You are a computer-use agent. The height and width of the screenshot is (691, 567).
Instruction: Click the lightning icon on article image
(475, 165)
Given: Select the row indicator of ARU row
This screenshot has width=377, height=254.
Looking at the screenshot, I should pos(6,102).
==
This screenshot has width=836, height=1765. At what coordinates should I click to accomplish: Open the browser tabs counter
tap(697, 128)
--
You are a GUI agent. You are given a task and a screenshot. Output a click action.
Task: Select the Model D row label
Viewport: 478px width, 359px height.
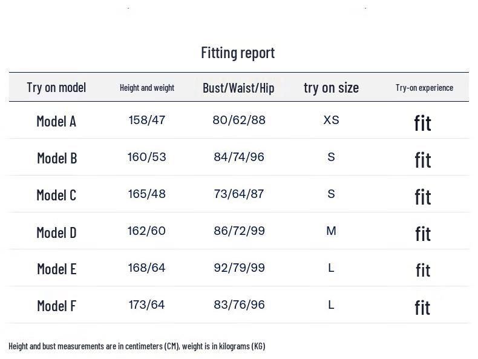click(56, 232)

_YOUR ASSIGNMENT_.
Copy each line of the material where "Select" is found.

_RESULT OF THE EXERCISE_.
Given: Select the row indicator of ARU row
Task: Select the Model D row label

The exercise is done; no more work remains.